- [TAREFAS A CUMPRIR]
1 – Repita fielmente a parte do trecho sobre o processo eleitoral brasileiro que começa nas palavras contendo "O INCRÍVEL CASO" e termina em "os resultados eleitorais.".
2 – Segundo o trecho sobre o processo eleitoral brasileiro, quantas urnas e quantos eleitores o país tem?

- [TRECHO SELECIONADO]
Quem espera ver uma explicação dos cuidados de segurança para evitar os verdadeiros perigos no nosso processo eleitoral, encontra nele a velha repetição dos mesmos chavões vazios, muitas vezes mentirosos, e a descrição de uma série de “auditorias” (oito segundo ele) que não dão resposta aos verdadeiros problemas de segurança do sistema.

Vamos aqui explicar, passo a passo, porque os chavões são mentirosos ou enganosos, e, depois, porque as supostas auditorias do sistema brasileiro ou não são realizadas, ou variam entre servir para nada e servir para quase nada.

O INCRÍVEL CASO DA PIOR URNA DO MUNDO E SEUS DEFENSORES
Vamos primeiro aos chavões. Nos primeiros segundos de vídeo, o vemos repetir que o sistema brasileiro de votação é considerado por muitos “o melhor sistema de apuração eleitoral do mundo”. Por quem? Desconheço. Sob que aspecto ele seria melhor, para Barroso? Segurança? Transparência? Confiabilidade? Auditabilidade? Não. Velocidade. Aqueles que repetem a mídia e o TSE desde o fim dos anos 90 acreditam que o sistema brasileiro é melhor porque divulga mais rápido os resultados eleitorais.

Isso, no entanto, deveria ser motivo de preocupação, não comemoração. Uma operação tão complexa como uma eleição num país de 500 mil urnas e 100 milhões de eleitores deveria ter meios de recontagem, checagem e auditoria que tornassem a divulgação mais lenta. Sua rapidez é sinal não só de uma grande realização tecnológica, mas também da execução de um processo eleitoral sem fiscalização e meios de auditagem concretos das eleições e do sistema em operação. É um processo não redundante onde não há possibilidade de recontagem de votos individuais (vou abordar a inutilidade do RDV à frente).

- [LISTAGEM DE ORIGEM]

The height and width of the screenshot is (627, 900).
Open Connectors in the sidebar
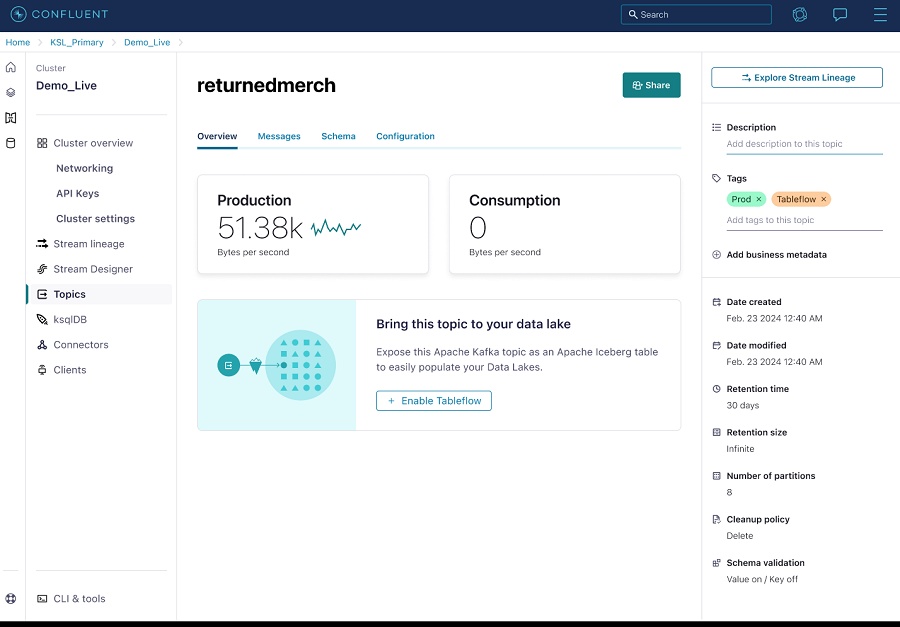click(x=81, y=345)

- [RESPOSTAS ESPERADAS]
1 –
O INCRÍVEL CASO DA PIOR URNA DO MUNDO E SEUS DEFENSORES
Vamos primeiro aos chavões. Nos primeiros segundos de vídeo, o vemos repetir que o sistema brasileiro de votação é considerado por muitos “o melhor sistema de apuração eleitoral do mundo”. Por quem? Desconheço. Sob que aspecto ele seria melhor, para Barroso? Segurança? Transparência? Confiabilidade? Auditabilidade? Não. Velocidade. Aqueles que repetem a mídia e o TSE desde o fim dos anos 90 acreditam que o sistema brasileiro é melhor porque divulga mais rápido os resultados eleitorais.

2 – 500 mil urnas e 100 milhões de eleitores.